Requirement: Pull out each line in the records below that contains the word "Open".

Entries shown:
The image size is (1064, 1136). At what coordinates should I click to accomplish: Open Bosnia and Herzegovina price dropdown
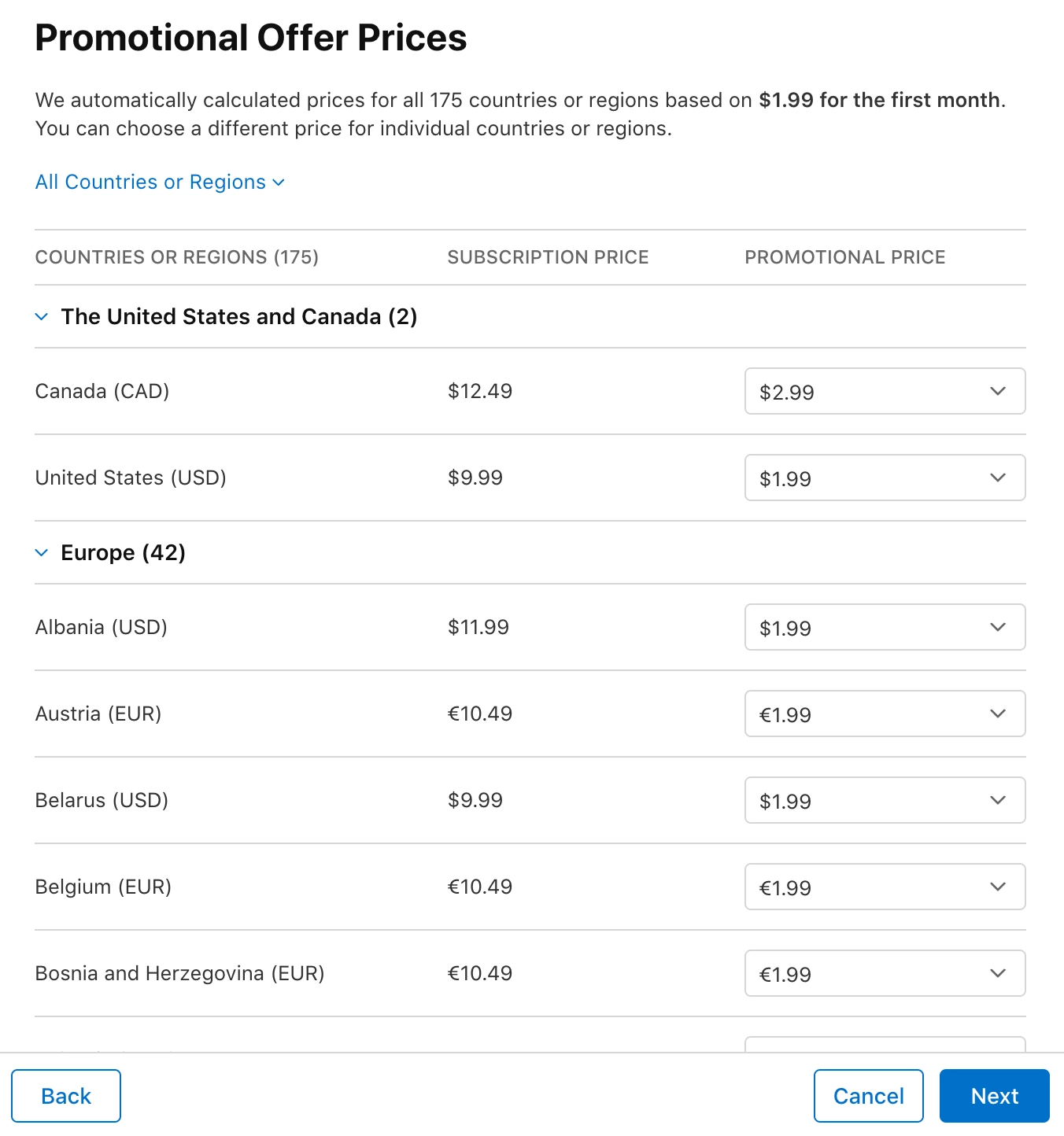(x=885, y=973)
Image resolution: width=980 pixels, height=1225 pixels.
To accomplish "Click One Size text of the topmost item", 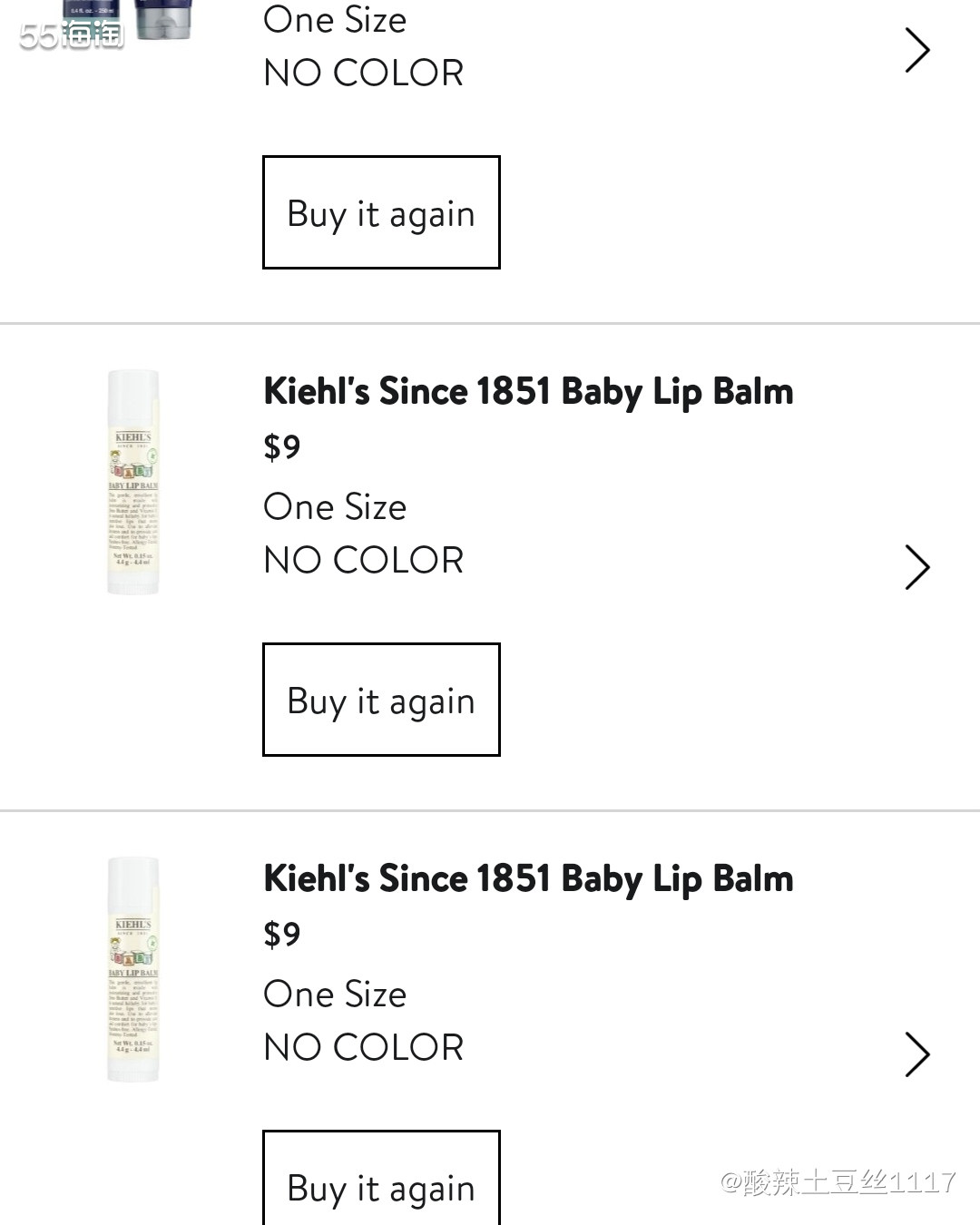I will click(x=335, y=20).
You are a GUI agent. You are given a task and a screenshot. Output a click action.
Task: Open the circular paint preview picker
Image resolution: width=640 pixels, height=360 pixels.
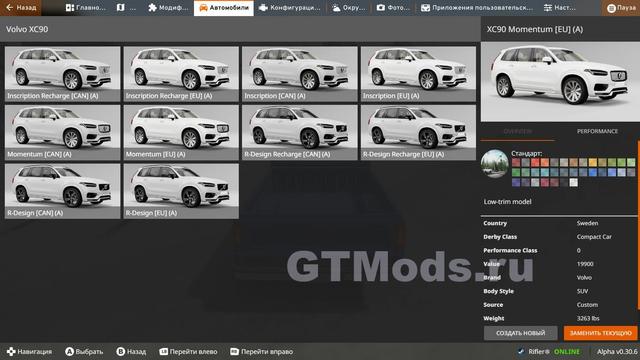495,163
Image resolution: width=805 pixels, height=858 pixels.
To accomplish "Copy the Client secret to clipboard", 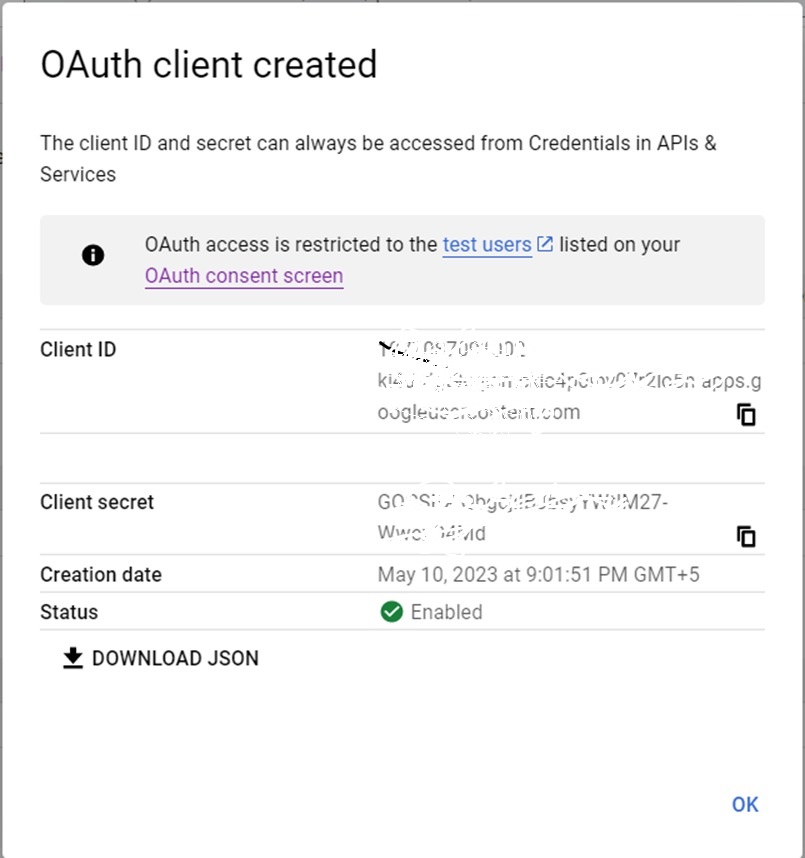I will tap(746, 536).
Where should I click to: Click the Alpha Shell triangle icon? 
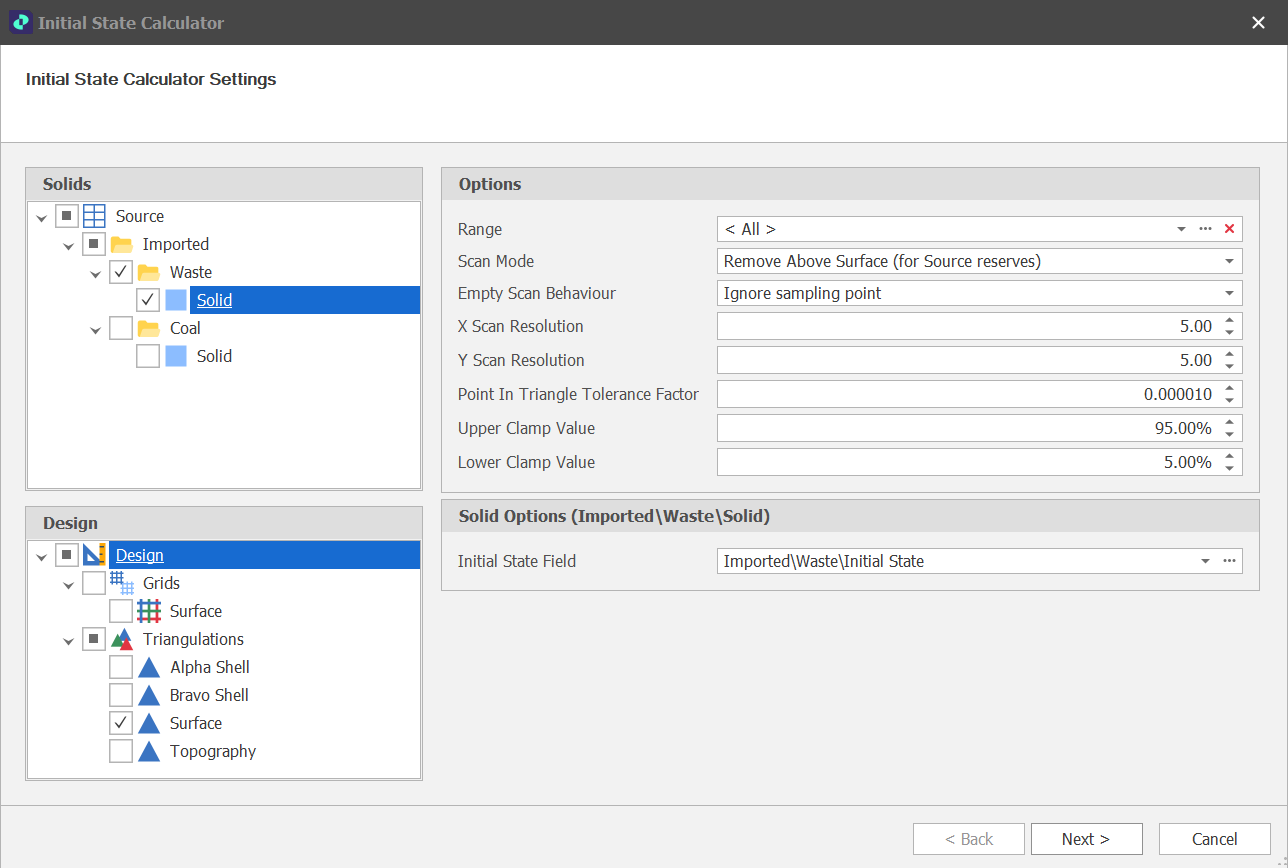(148, 667)
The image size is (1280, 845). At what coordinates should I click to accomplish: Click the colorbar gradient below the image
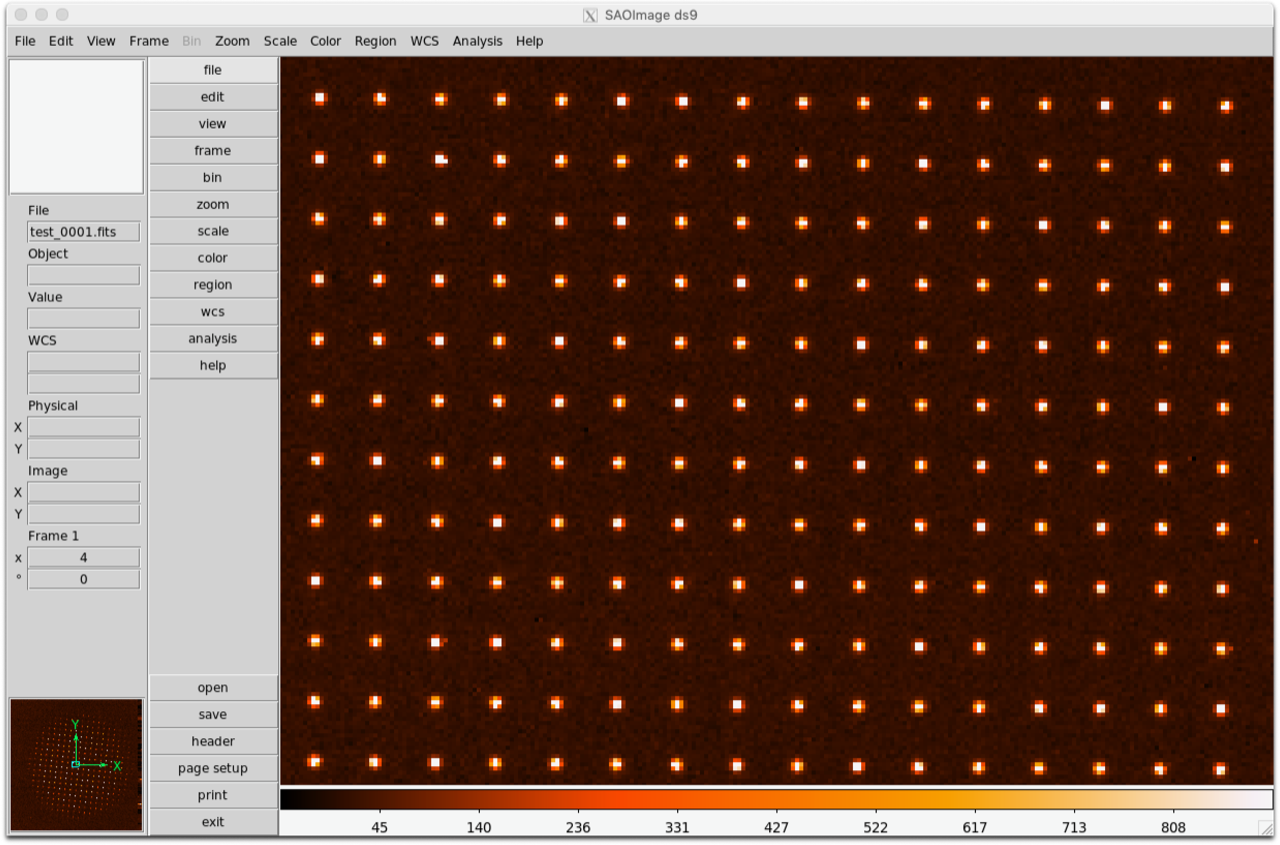point(775,800)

Written answer:
The image size is (1064, 1136). At what coordinates should I click to accomplish: Open Bosnia and Herzegovina price dropdown
Task: Open the circular paint preview picker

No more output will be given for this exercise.